__Direction__
Convert the lines below into a numbered list, skipping any blank lines and leaving out the pictures.

──────────

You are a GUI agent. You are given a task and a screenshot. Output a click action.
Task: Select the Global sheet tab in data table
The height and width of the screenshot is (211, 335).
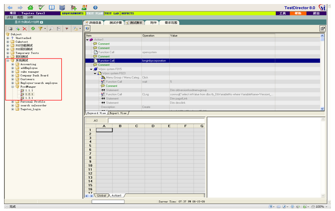click(x=102, y=195)
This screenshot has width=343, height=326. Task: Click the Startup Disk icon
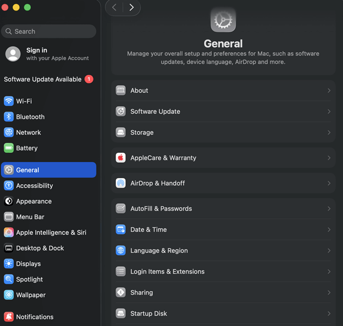coord(121,313)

──────────

__Solution to this exercise__
1. You are a GUI agent. You are given a task and a screenshot. Output a click action.
2. Task: Select the Global sheet tab in data table
3. The height and width of the screenshot is (211, 335).
4. click(x=102, y=195)
5. This screenshot has width=343, height=326. Task: Click the Startup Disk icon
6. coord(121,313)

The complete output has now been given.